Exercise:
Each line of the material holding the word "agent" must be identified and copied.

Data records:

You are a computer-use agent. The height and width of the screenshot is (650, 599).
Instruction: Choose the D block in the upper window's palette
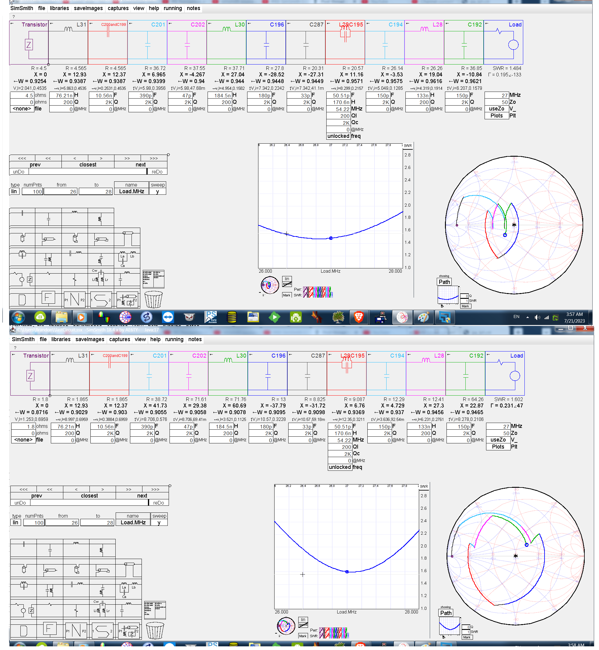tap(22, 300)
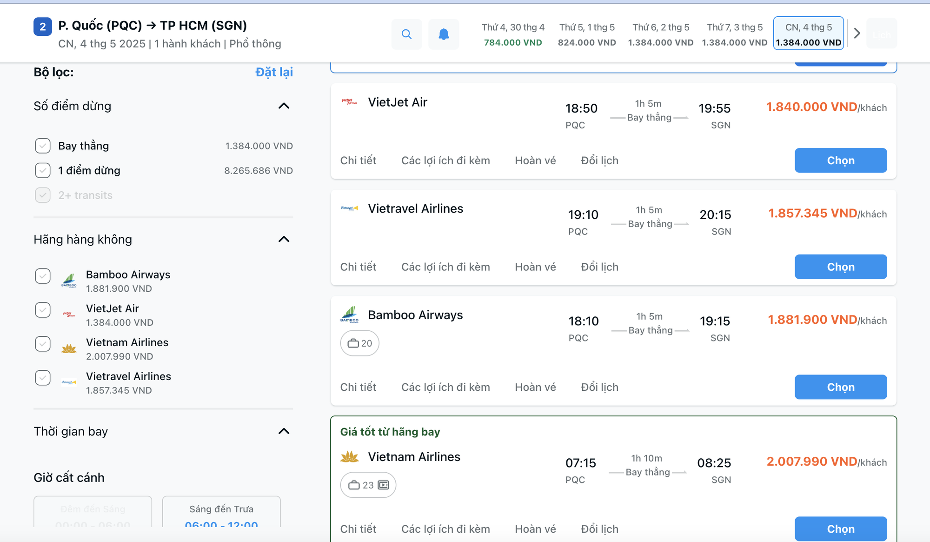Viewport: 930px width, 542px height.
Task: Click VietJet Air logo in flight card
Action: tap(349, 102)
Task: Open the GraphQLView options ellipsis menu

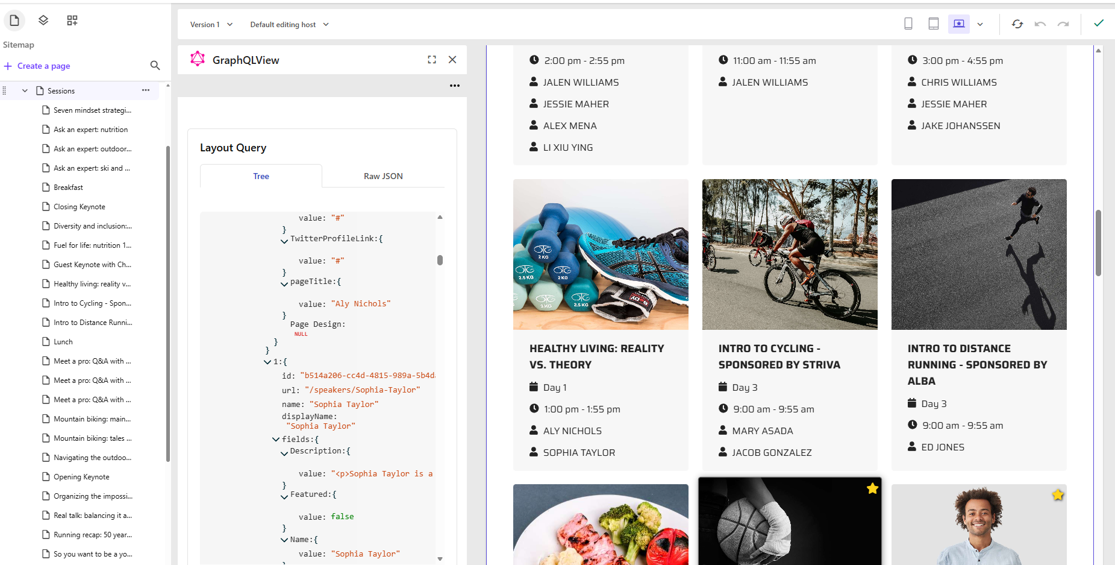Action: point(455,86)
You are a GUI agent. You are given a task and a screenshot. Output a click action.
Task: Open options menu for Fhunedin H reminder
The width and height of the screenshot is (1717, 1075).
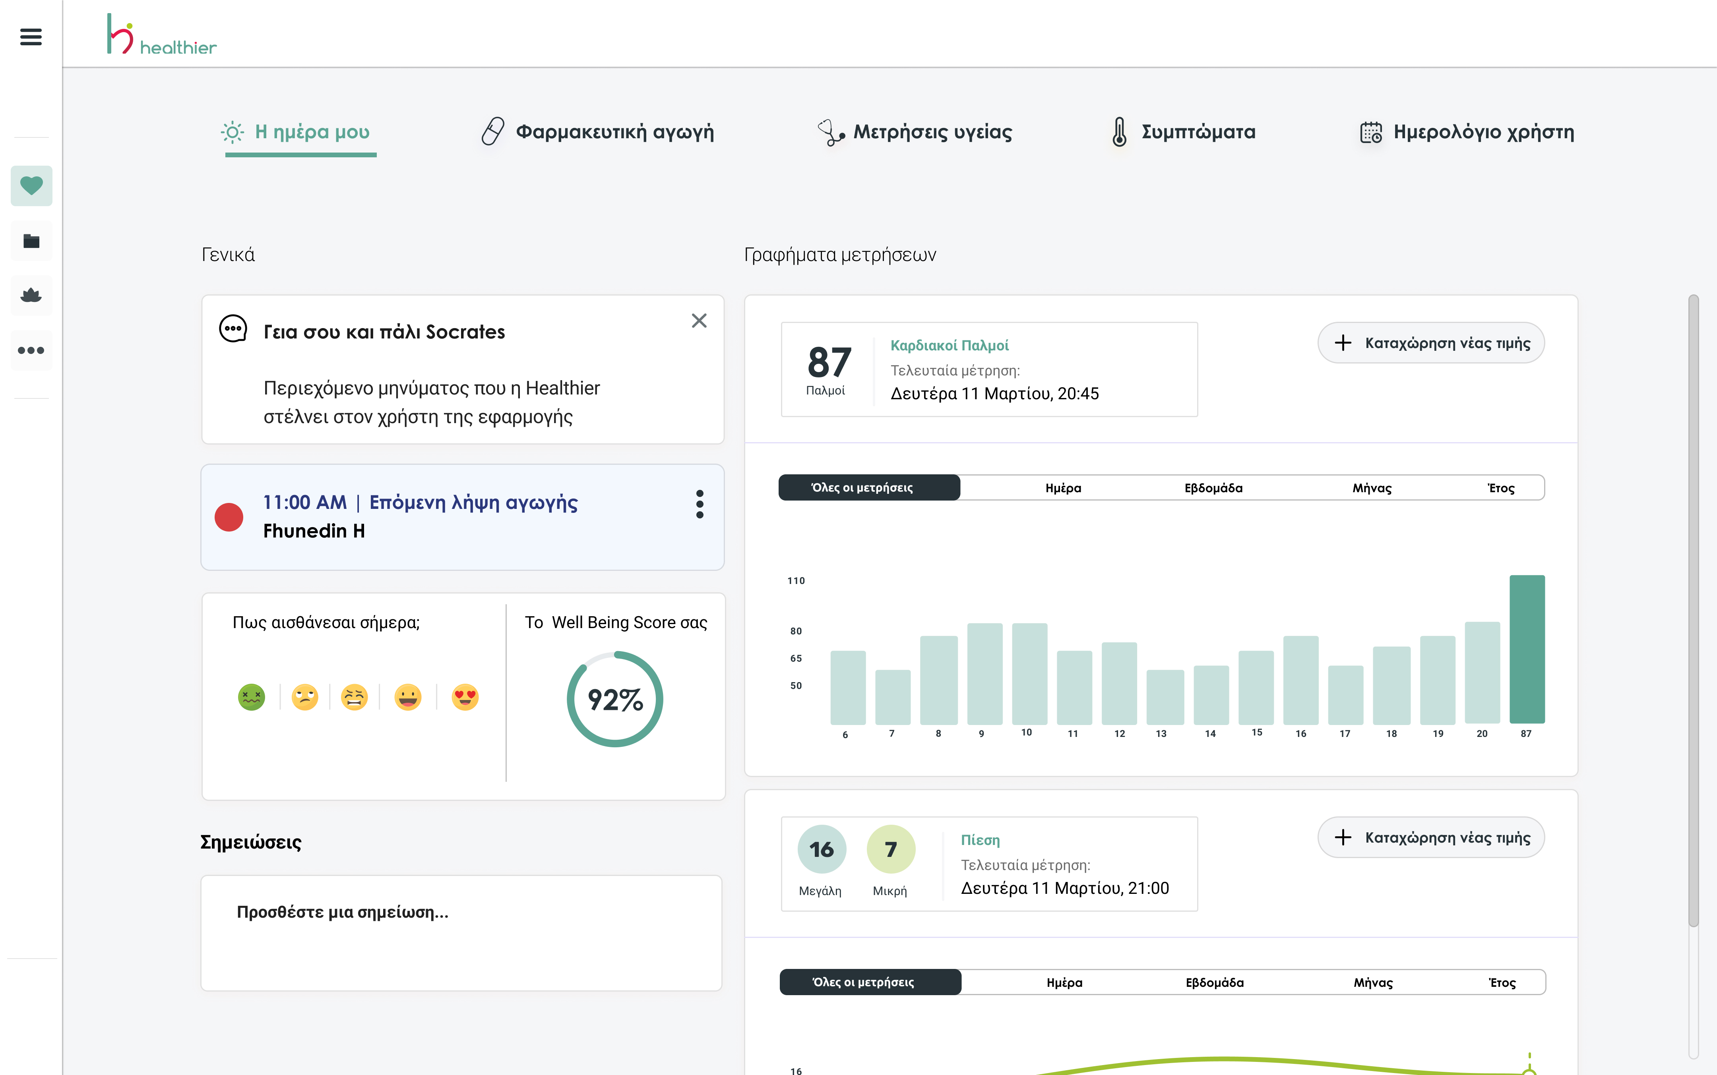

Result below:
You are a computer-use agent. The height and width of the screenshot is (650, 599).
You are a GUI agent. You are given a task and a screenshot. Output a click action.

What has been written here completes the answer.